Molecular characterization and gene expression analysis of a pattern recognition protein from disk abalone, Haliotis discus discus

Pattern recognition molecules play an important role in innate immunity by recognizing common epitopes on the surface of invading microorganism. A pattern recognition protein (PRP) was isolated from a disk abalone, Haliotis discus discus, normalized cDNA library. It encodes 420 amino acids (aa) including a 20 aa signal peptide sequence. The mature protein has an estimated molecular mass of 45 kDa and predicted pI of 5.0. The deduced aa sequence showed greatest homology (50%) with a beta-glucan recognition protein (BGRP) of the freshwater snail Biomphalaria glabrata.

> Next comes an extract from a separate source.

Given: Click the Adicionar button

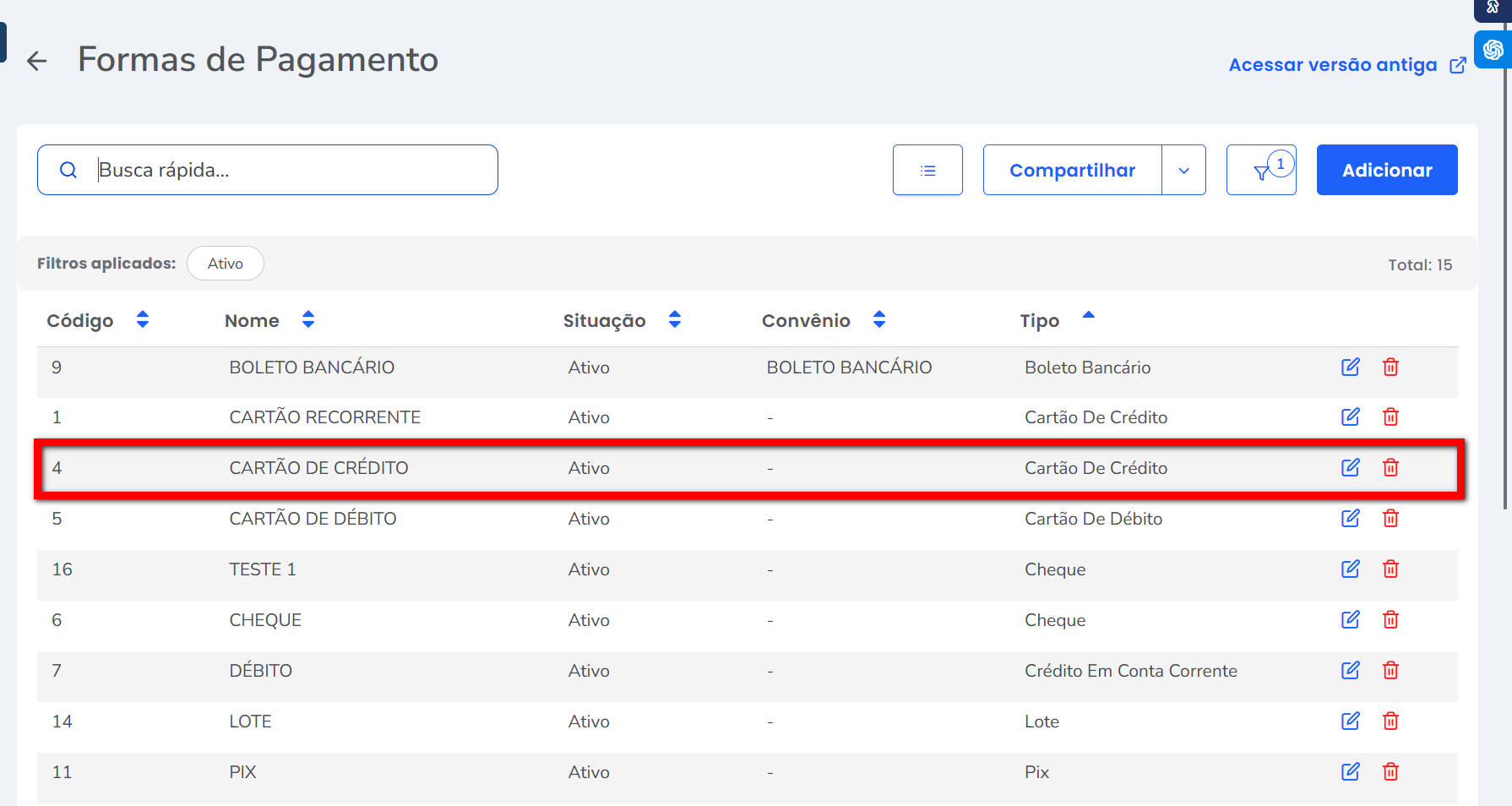Looking at the screenshot, I should coord(1386,171).
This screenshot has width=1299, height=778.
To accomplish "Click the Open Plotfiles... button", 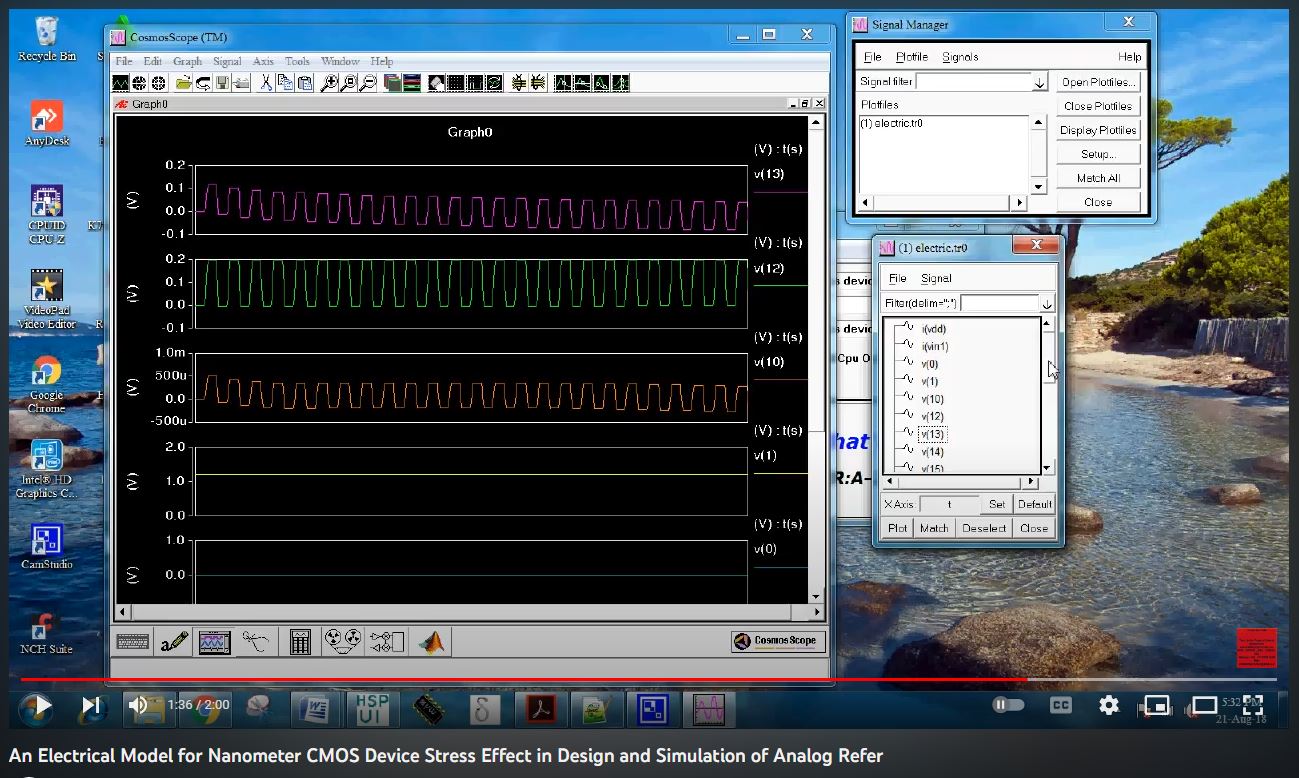I will tap(1098, 83).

Characteristic potential polysaccharide binding, cell adhesion, and glucanase motifs, similar to invertebrate PRP motifs were also found in HdPRP. Reverse transcription-polymerase chain reaction (RT-PCR) results showed that the HdPRP was constitutively expressed in the gill, mantle, digestive tract, hepatopancreas and hemocytes, suggesting an innate immune role in these tissues. Animals injected with Vibrio alginolyticus bacteria showed that the mRNA expression was increased at 12 h post-injection in the gill and continued until 48 h. Abalone CuZn superoxide dismutase (HdCuZnSOD) gene expression was analyzed to detect any oxidative stress after exposure to different pathogen-associated molecular patterns (PAMP). This analysis showed that mRNA expression was significantly increased in Vibrio, lipopolysaccharides (LPS) and beta-1,3-glucan-injected animals compared to controls. Abalone PRP can recognize different PAMP and may activate different genes involved in the defence against these pathogens. It acts as an acute inducible protein that could play an important role in the abalone immune defence mechanism.